▶ **LA CONSIGNE**
Reproduisez sans rien changer le passage du document sur la vente de diamants en ligne qui commence aux mots « C’est une aberration. » et s'arrête après « dernier exercice fiscal. ».

▶ **DOCUMENT**

Je faisais référence un peu plus tôt à Amazon.com. Je suppose que bon nombre des vendeurs de diamants sur Internet tentent de rationaliser des ventes non rentables en s’accordant trop de crédit et en comparant leurs efforts à ceux du grand groupe mondial. Ces vendeurs en ligne croient à tort qu’un jour, ils obtiendront une croissance de leurs revenus suffisante pour être rentables.
C’est une aberration. Pour commencer, Amazon a réalisé un chiffre d’affaires de 88 988 000 000 dollars en 2014. Ses ventes représentent davantage que celles de toute l’industrie de la joaillerie. Amazon, c’est plus d’activités en deux jours que Blue Nile en un an ! Et surtout, Amazon continue de se développer au rythme de 20 % par an, tandis que Blue Nile a constaté une croissance de ses ventes de 5 % au cours de son dernier exercice fiscal.
Amazon, à la différence du diamantaire en ligne, vend des produits consommables que les gens achètent à plusieurs reprises. Bon nombre des clients d’Amazon réalisent des centaines d’achats chaque année. Et ils continueront à le faire pendant de nombreuses années, tandis que ceux du diamantaire sur Internet ne deviendront jamais des clients récurrents.

▶ **DONNÉES**
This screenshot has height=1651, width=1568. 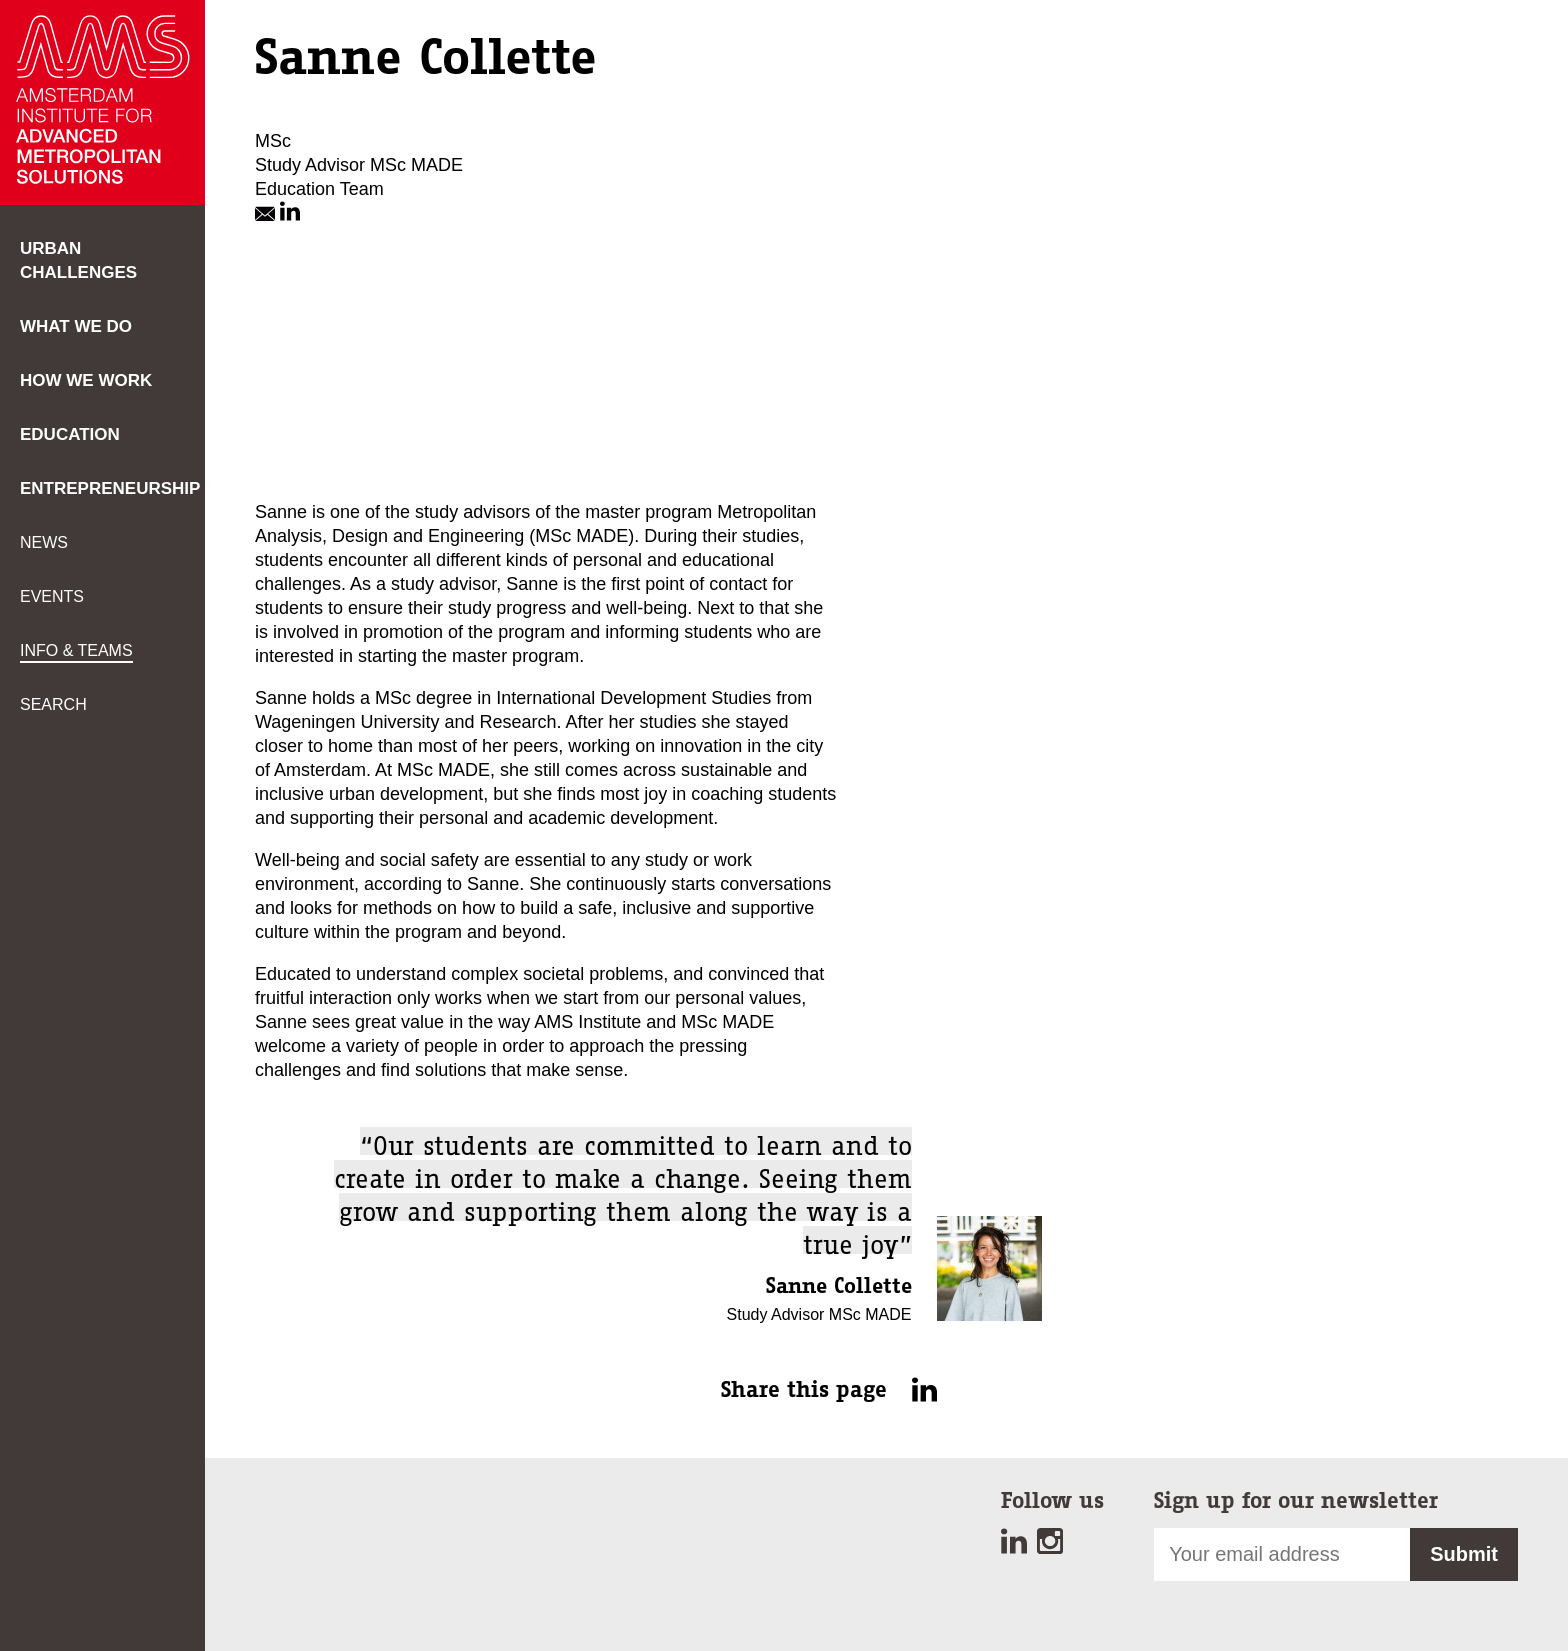 What do you see at coordinates (44, 542) in the screenshot?
I see `News` at bounding box center [44, 542].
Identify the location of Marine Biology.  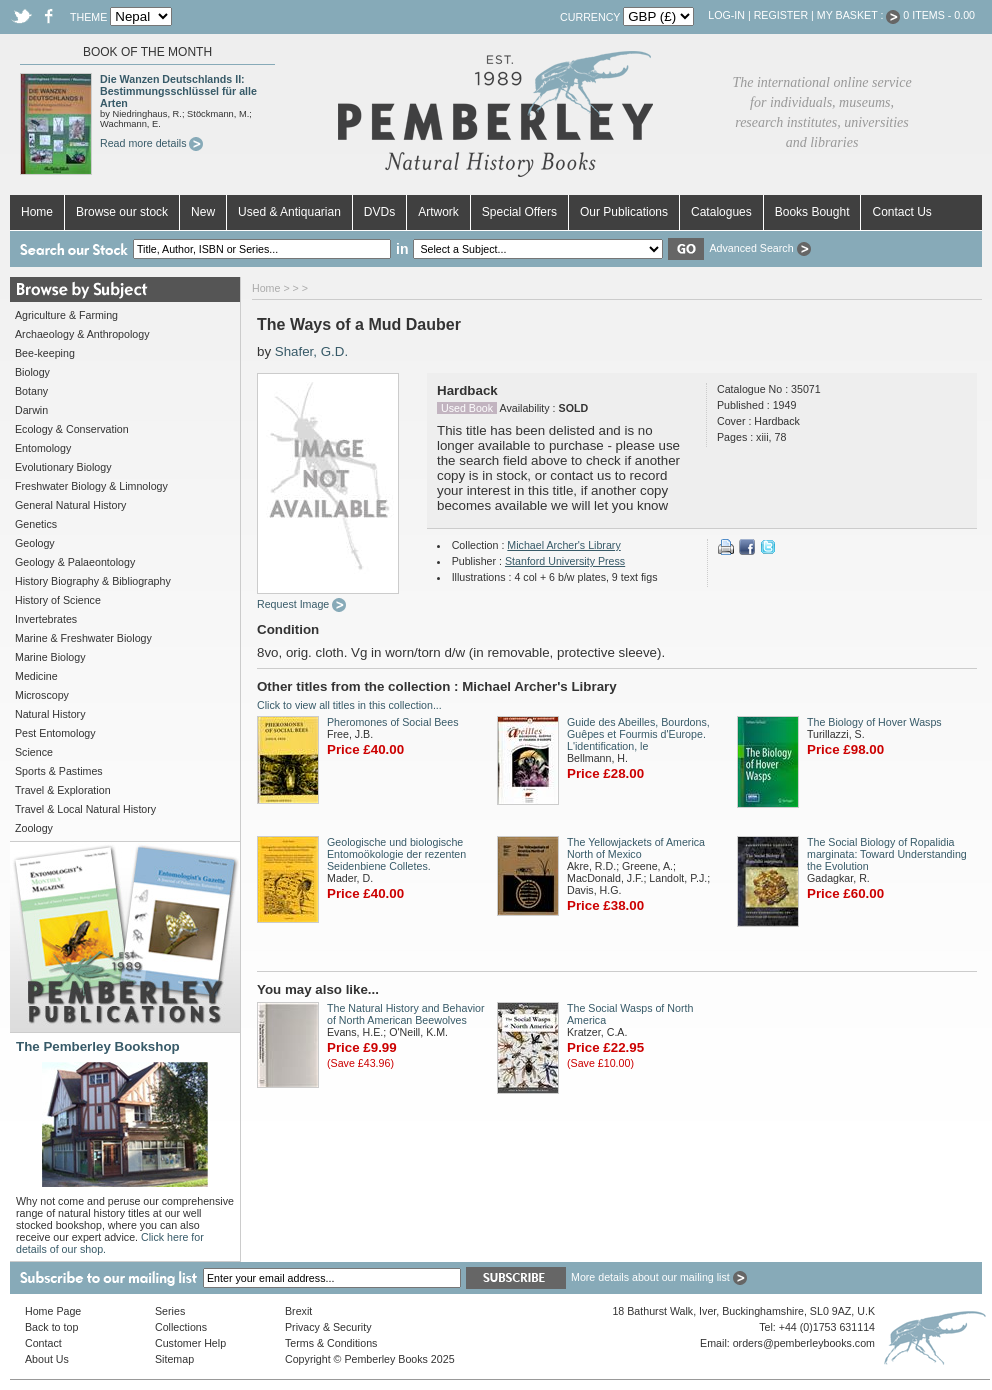
(50, 657).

▶ **TÂCHE ACCOMPLIE**
C’est une aberration. Pour commencer, Amazon a réalisé un chiffre d’affaires de 88 988 000 000 dollars en 2014. Ses ventes représentent davantage que celles de toute l’industrie de la joaillerie. Amazon, c’est plus d’activités en deux jours que Blue Nile en un an ! Et surtout, Amazon continue de se développer au rythme de 20 % par an, tandis que Blue Nile a constaté une croissance de ses ventes de 5 % au cours de son dernier exercice fiscal.